Deste lugar de raiva onde me encontro, olho-me no espelho e
não me reconheço. Serei eu mesma essa pessoa que carrega tanta fúria por detrás
de pálpebras inchadas? Eu quero descansar. Quero me livrar desta mochila
recheada de mágoas. Quero ser livre. Quero dançar. Quero finalmente poder voar. Mas, por agora,
não posso.
Eu não sou ódio. Eu não sou rancor. Este lugar onde estou
não me define. Se estou aqui, neste momento, o que posso fazer é apenas mudar a
direção do meu olhar. Olhar para dentro, mas também para o infinito. Porque
olhar para dentro já é olhar para o infinito. Olhar para o todo, imenso e
indissolúvel, e entender-me uma nano-partícula no universo em expansão, e ao
mesmo tempo eu mesma do tamanho da expansão universal. Olhar nos olhos do
abismo, por mais assustador que pareça, e encará-lo em toda sua profunda frieza
abissal.
Um dia ainda pretendo absorver integralmente a ideia de que
a vontade e o desejo do outro não me pertencem. Que nada me pertence. Nem meu
corpo me pertence. Nem meus sonhos me pertencem. Me pertence apenas a
possibilidade da aceitação deste não-pertencer. Todas e todos somos seres
livres, pois para isso fomos feitos.
Eu me cuido e você me cuida. Princípio fundador. Mas nunca
exigência. Será justo obrigar o outro a carregar o fardo das minhas
expectativas? Minha busca é por bastar-me a felicidade que o cuidado com o
outro me traz, no limite mesmo entre o reconhecimento e a dissolução do ego. Mas
ainda há um longo caminho pela frente, e não é uma estrada de tijolos amarelos.
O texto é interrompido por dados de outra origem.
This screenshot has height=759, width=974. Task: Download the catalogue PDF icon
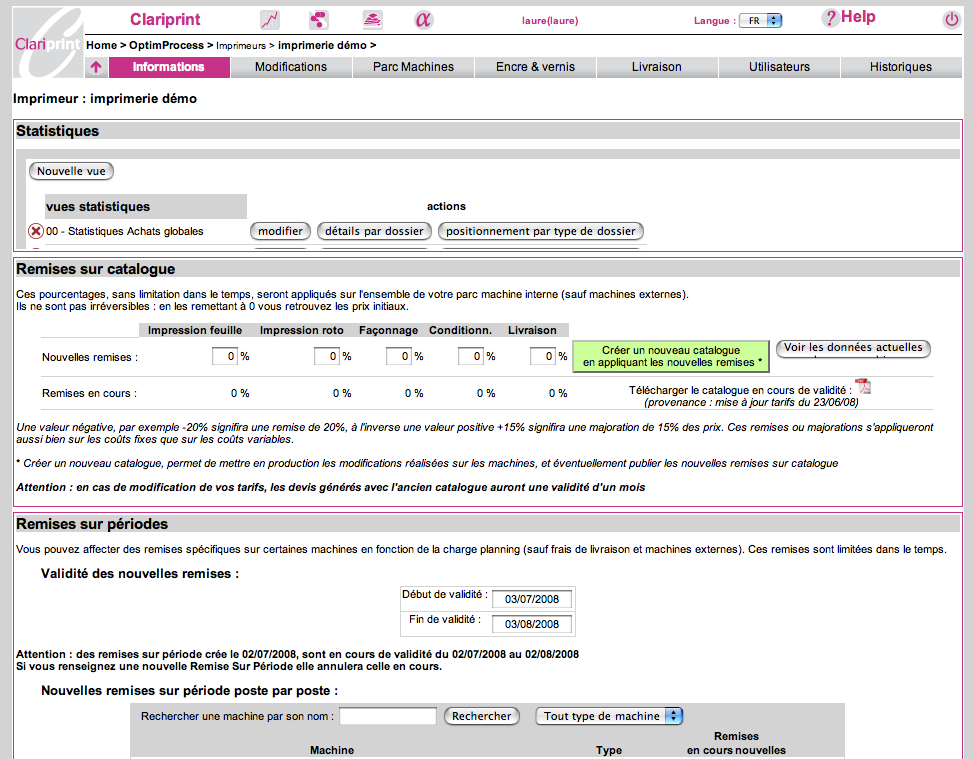coord(863,388)
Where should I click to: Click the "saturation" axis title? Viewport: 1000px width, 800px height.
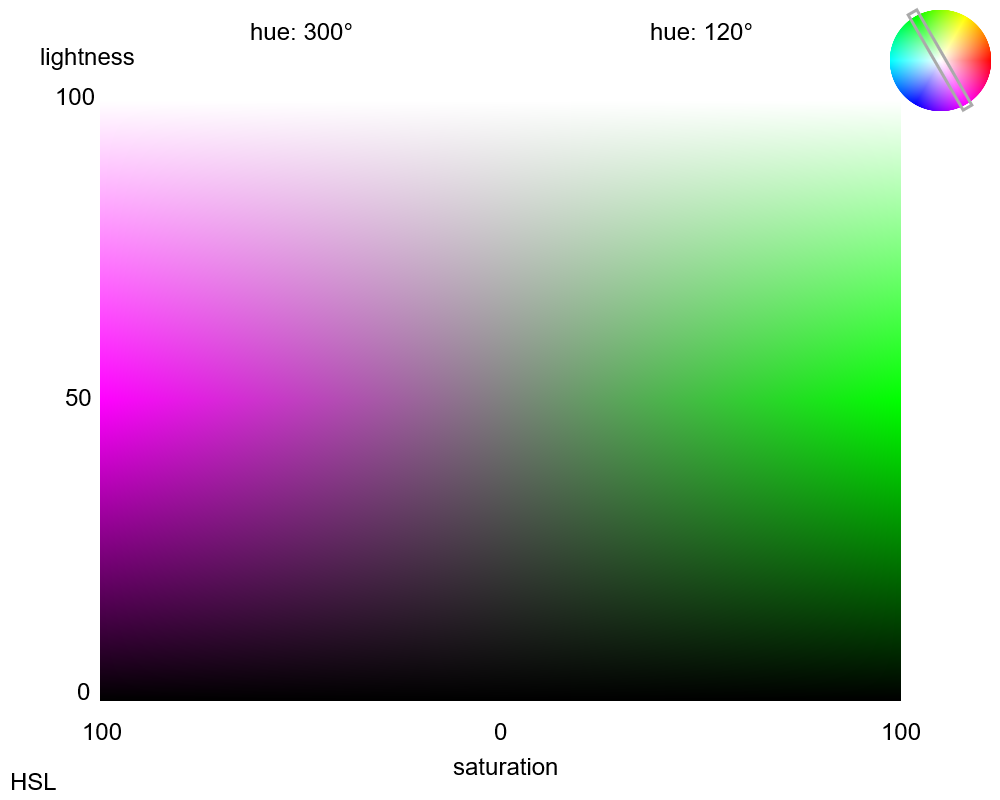click(505, 767)
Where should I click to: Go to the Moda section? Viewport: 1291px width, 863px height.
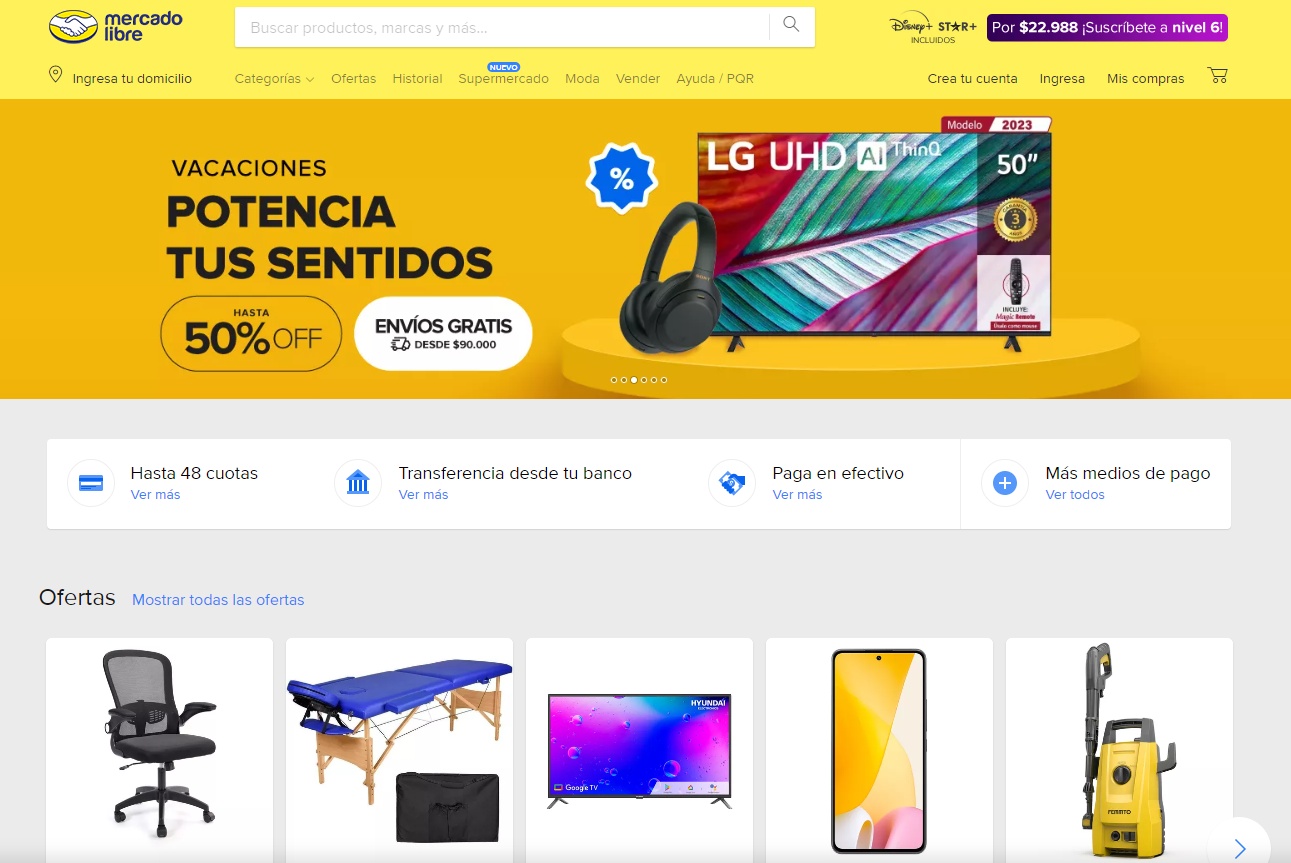pyautogui.click(x=582, y=78)
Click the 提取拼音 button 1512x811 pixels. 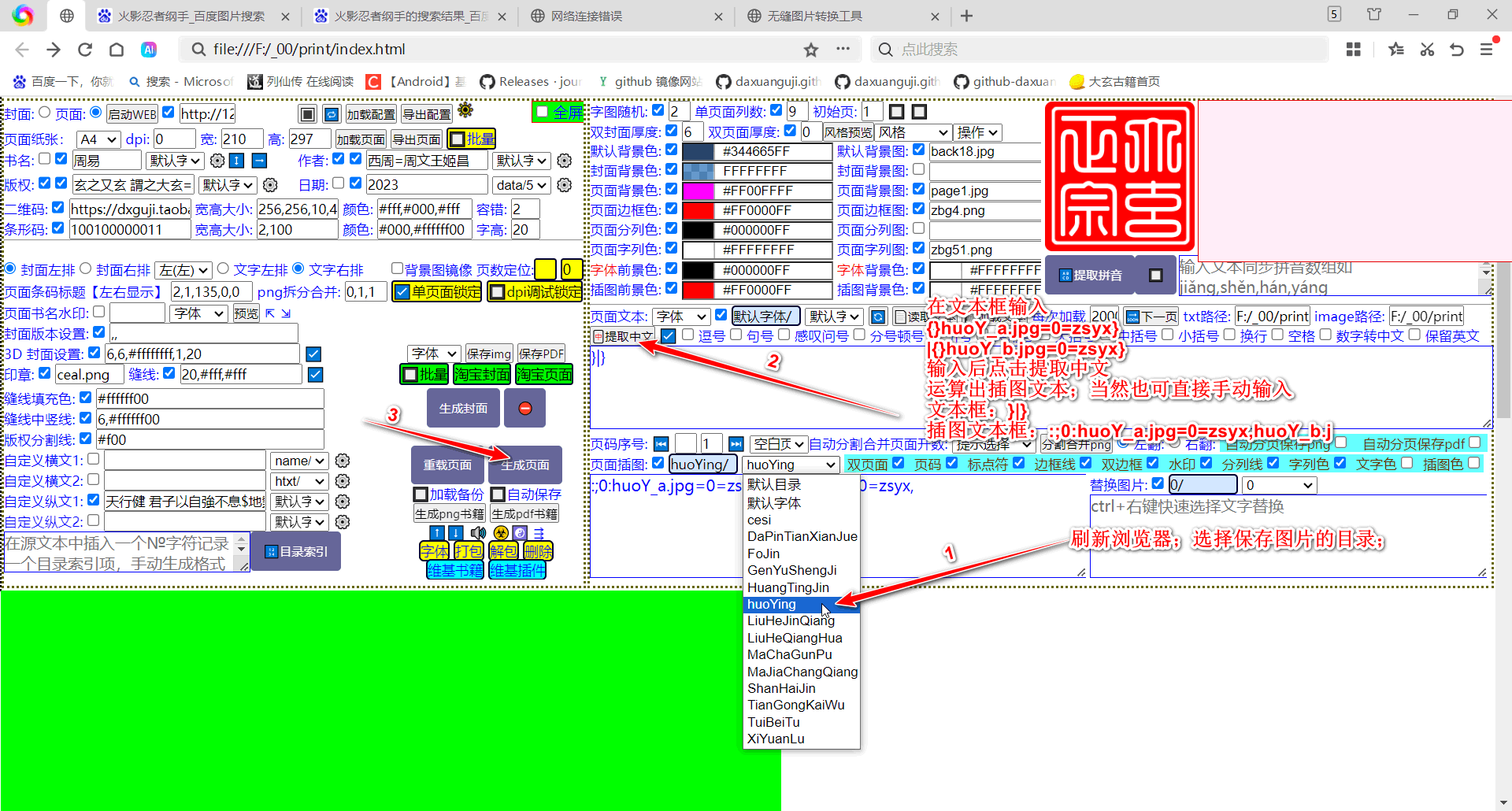[x=1090, y=275]
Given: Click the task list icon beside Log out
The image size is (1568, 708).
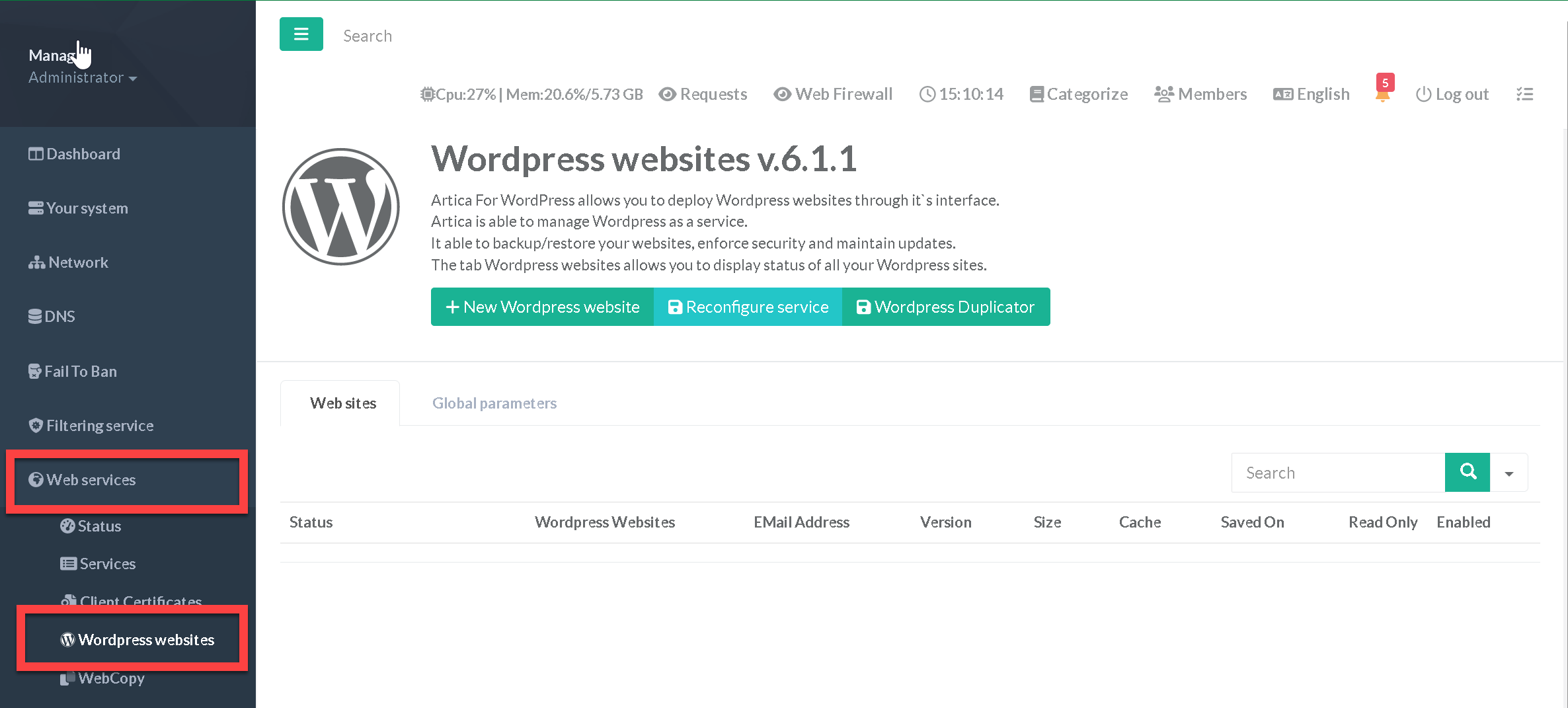Looking at the screenshot, I should click(1524, 94).
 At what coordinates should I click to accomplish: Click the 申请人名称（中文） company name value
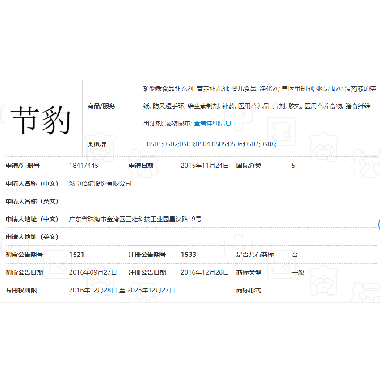tap(100, 183)
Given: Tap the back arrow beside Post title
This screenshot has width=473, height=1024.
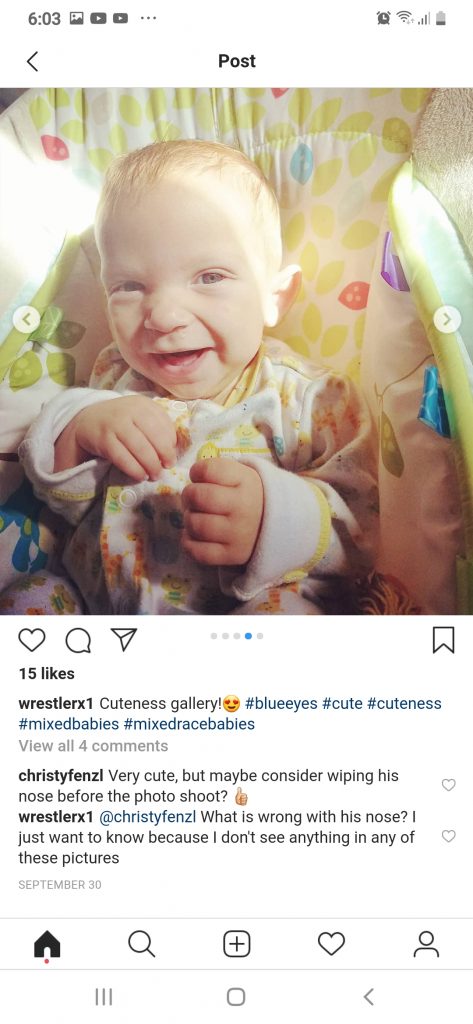Looking at the screenshot, I should pos(33,61).

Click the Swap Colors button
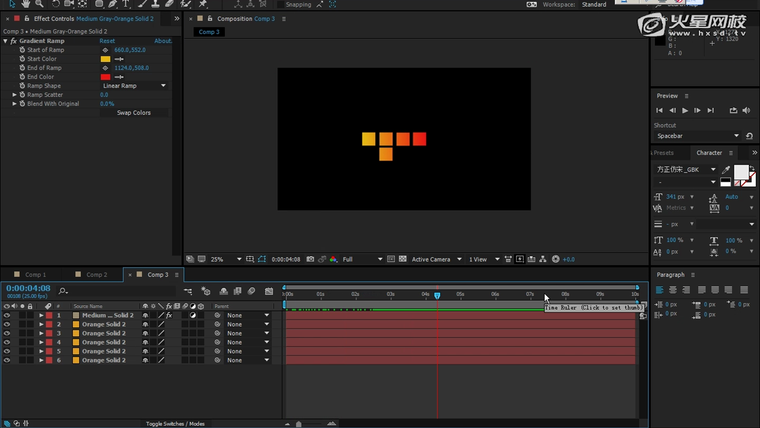coord(134,113)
Por agora estou aqui nesse lugar – onde coabitam raiva,
mágoa, desilusão, desamparo, tristeza, dúvida, confusão. Tenho pesadas bolas de
apego emocional presas aos meus tornozelos. Sabendo que não é a este lugar que
pertenço, ao mesmo tempo procuro entender porque acabei vindo parar aqui.
Entendo a necessidade desta estadia dolorosa. Estou fortemente amarrada a uma
montanha-russa emocional. Comprei um ticket para cada uma das atrações macabras
deste parque de des-diversões, este circo de horrores. Ninguém nunca disse que
o fim de uma tão longa jornada emocional seria uma praia deserta em um belo
pôr-do-sol, mas estar neste lugar onde só há tempestade constante é muito mais
assustador e triste do que eu jamais poderia prever. Ao mesmo tempo, sei que
este embrulho no estômago é um sintoma da queda, e que se num dia eu despenco
vertiginosamente, no outro eu subo e consigo encher os pulmões de ar antes de
submergir novamente – e entre um e outro existem momentos de consciência da
efemeridade não só desta dor, mas da própria vida e tudo aquilo que a
constitui. Afinal de contas, um passeio de montanha-russa não pode durar para
sempre, não é mesmo? Que no fim do dia um vento forte sopre tudo isso para longe
de mim, e que ao olhar para trás eu perceba este lugar como uma ilha, distante
e perdida em algum lugar do passado (mas não a ilha de LOST, porque eu odiei
essa série e me recuso a fazer analogia com ela).